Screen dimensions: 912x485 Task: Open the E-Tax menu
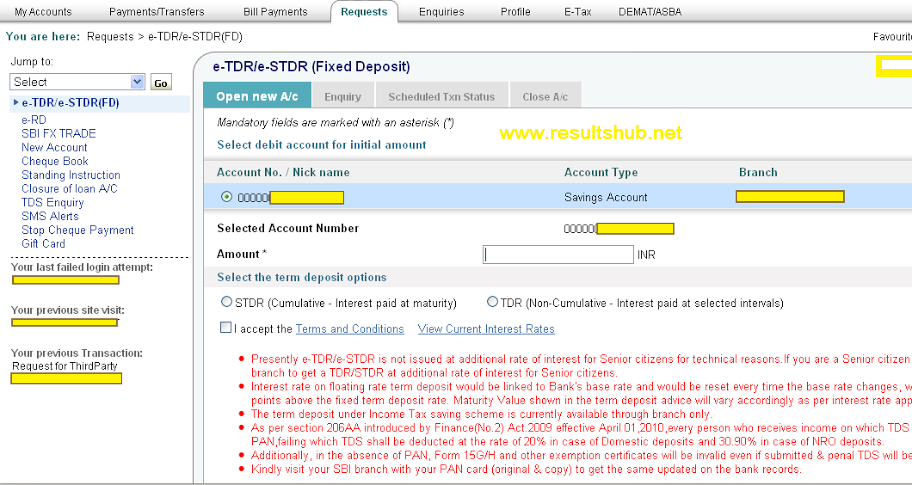point(578,12)
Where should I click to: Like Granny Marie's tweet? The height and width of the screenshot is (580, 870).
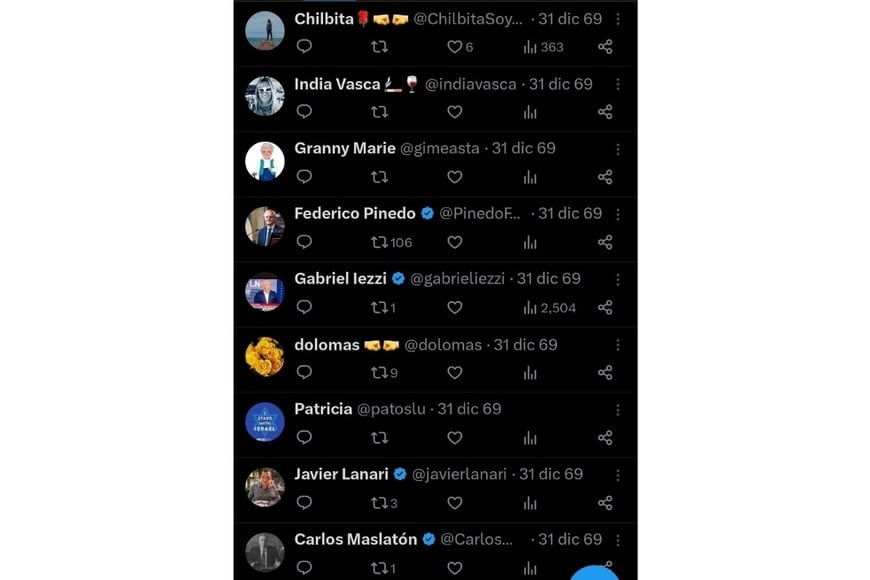454,177
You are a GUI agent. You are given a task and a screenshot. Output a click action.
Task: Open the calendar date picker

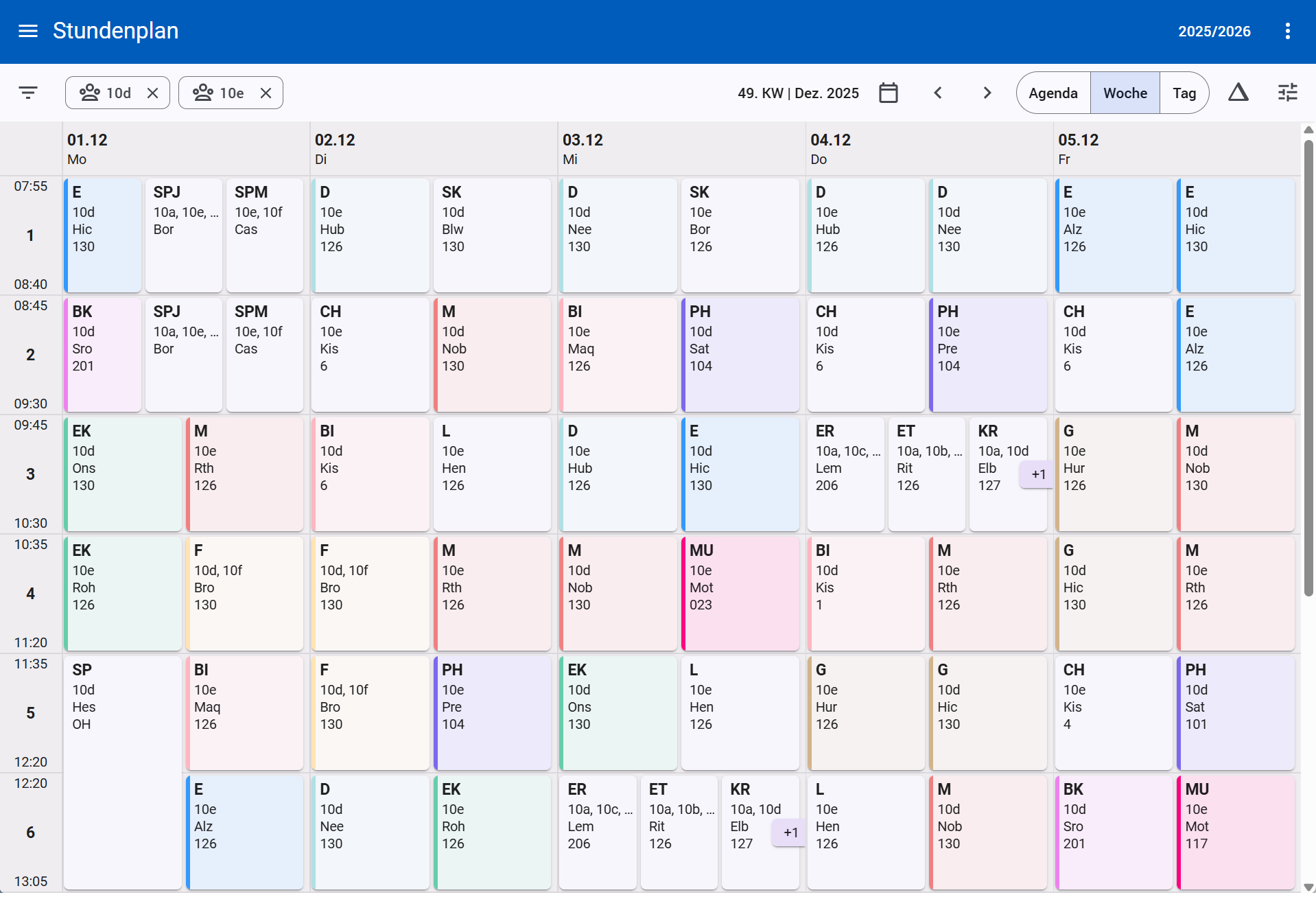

------

*Your instructions*: Once the pictures are set aside, retype the rest of the listing exactly.

*Solution to this problem*:
Screen dimensions: 912x485 Task: Open the E-Tax menu
point(578,12)
Where should I click to: Like Granny Marie's tweet? The height and width of the screenshot is (580, 870).
454,177
You are a GUI agent. You are given a task and a screenshot. Output a click action.
Task: Open the calendar date picker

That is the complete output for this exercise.